▸ **Given request**
Please copy the rows below word for word, from their first line through the line holding "point(568,57)", with both ends included. Leave the pictures out of your copy.

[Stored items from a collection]

::::::::::

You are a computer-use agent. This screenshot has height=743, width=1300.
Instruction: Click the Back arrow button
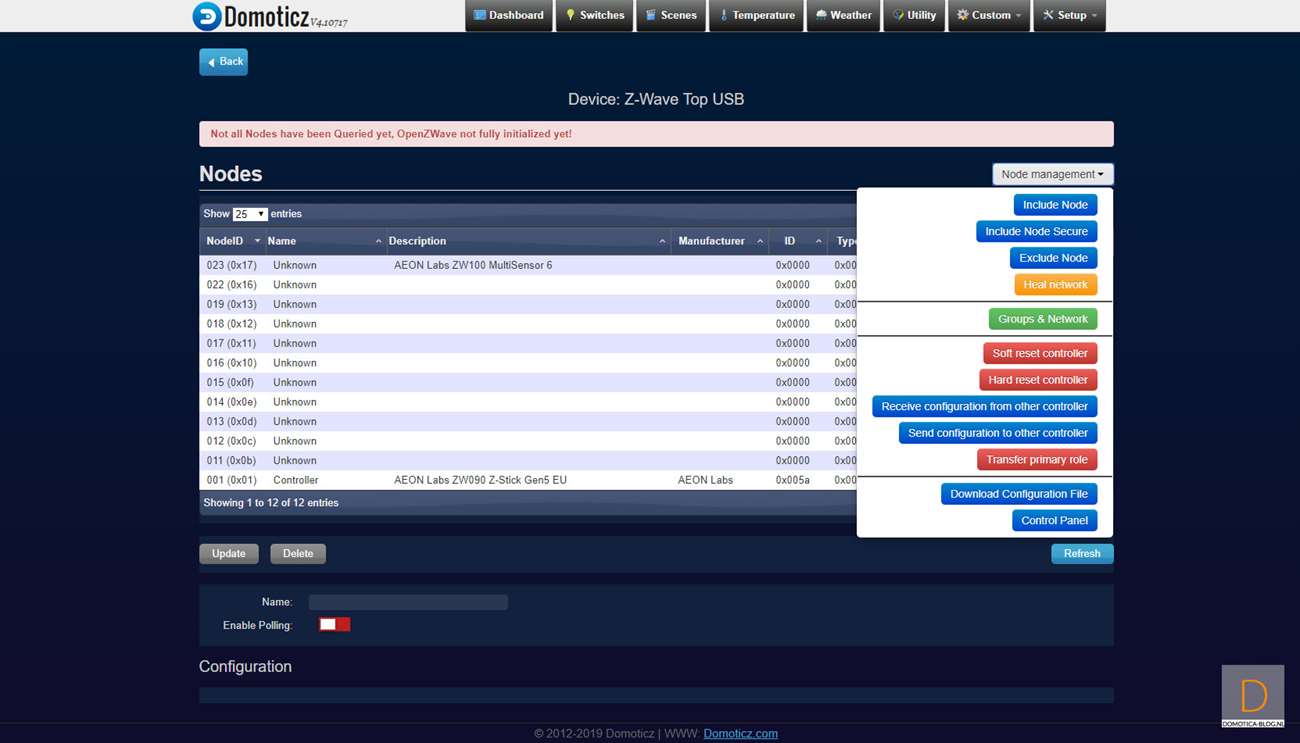point(223,62)
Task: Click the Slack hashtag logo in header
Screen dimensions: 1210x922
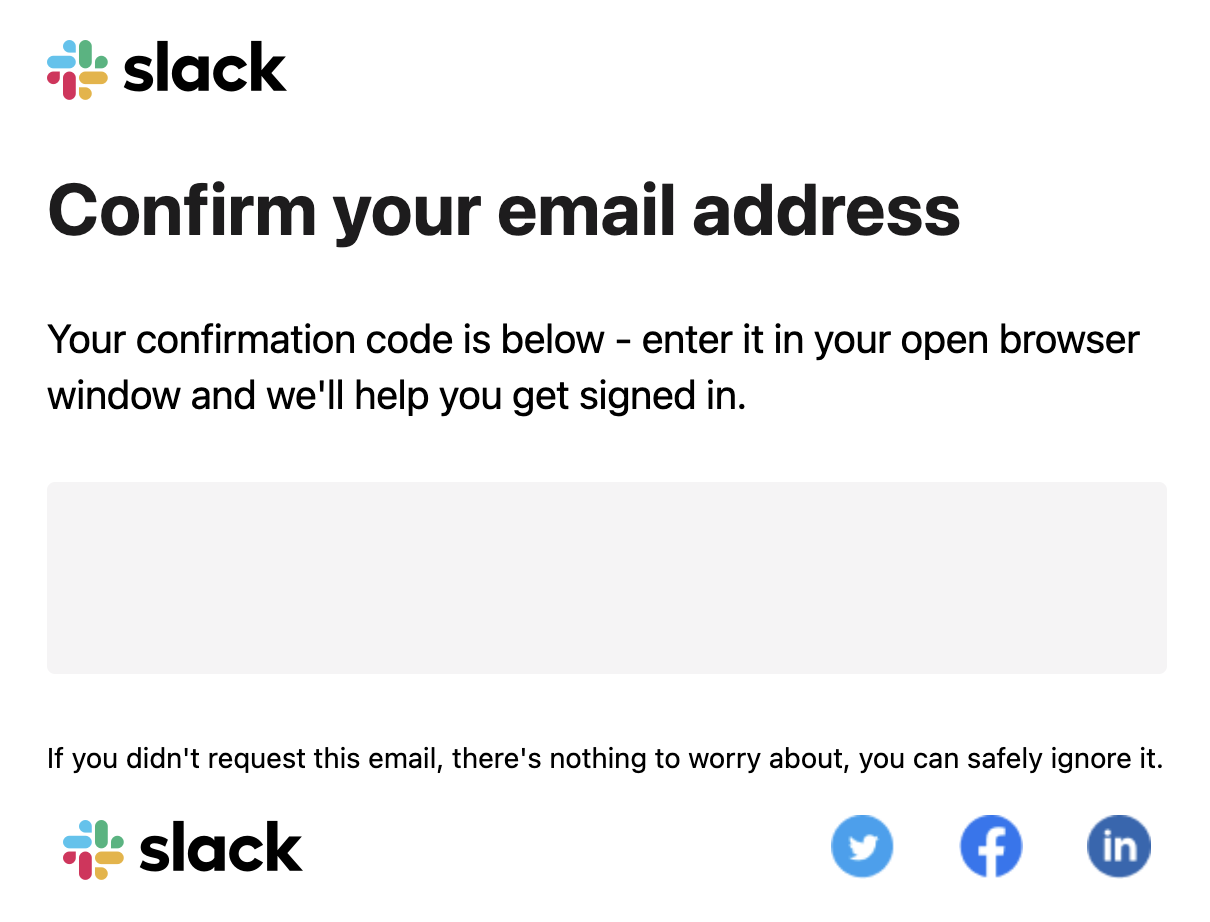Action: (x=77, y=70)
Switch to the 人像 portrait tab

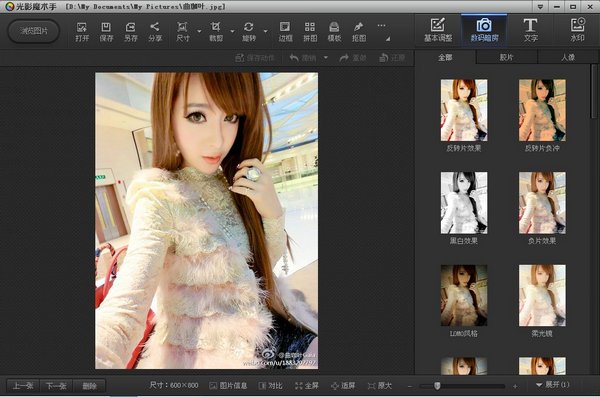point(568,57)
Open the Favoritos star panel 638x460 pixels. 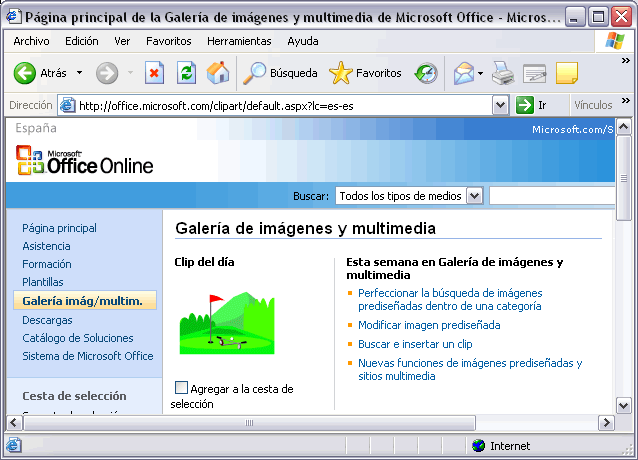366,73
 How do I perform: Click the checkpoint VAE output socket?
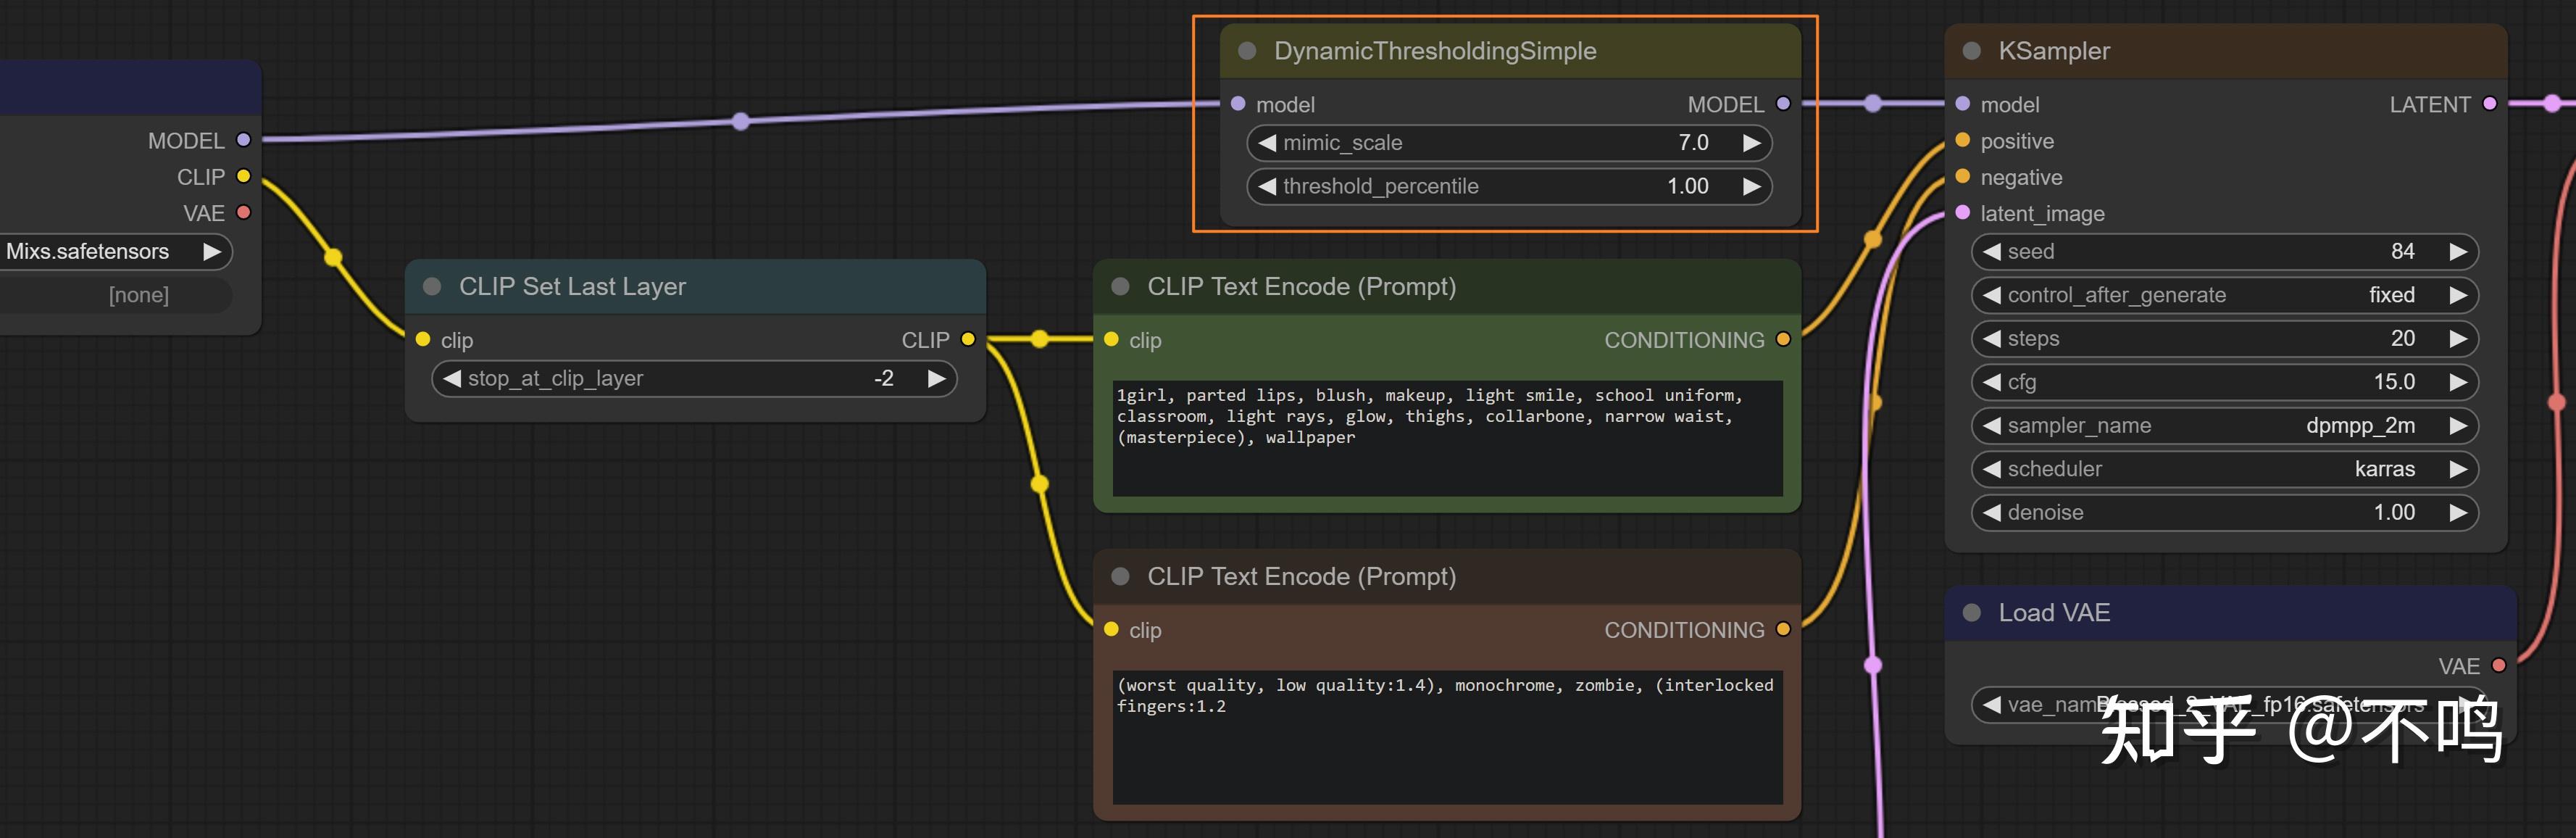coord(243,213)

::::::::::

▸ **The reply**
You are a computer-use agent. This screenshot has height=743, width=1300.
Instruction: Click the Back arrow button
point(223,62)
Task: Click the Slack hashtag logo in header
Screen dimensions: 1210x922
Action: (x=77, y=70)
Switch to the 人像 portrait tab

point(568,57)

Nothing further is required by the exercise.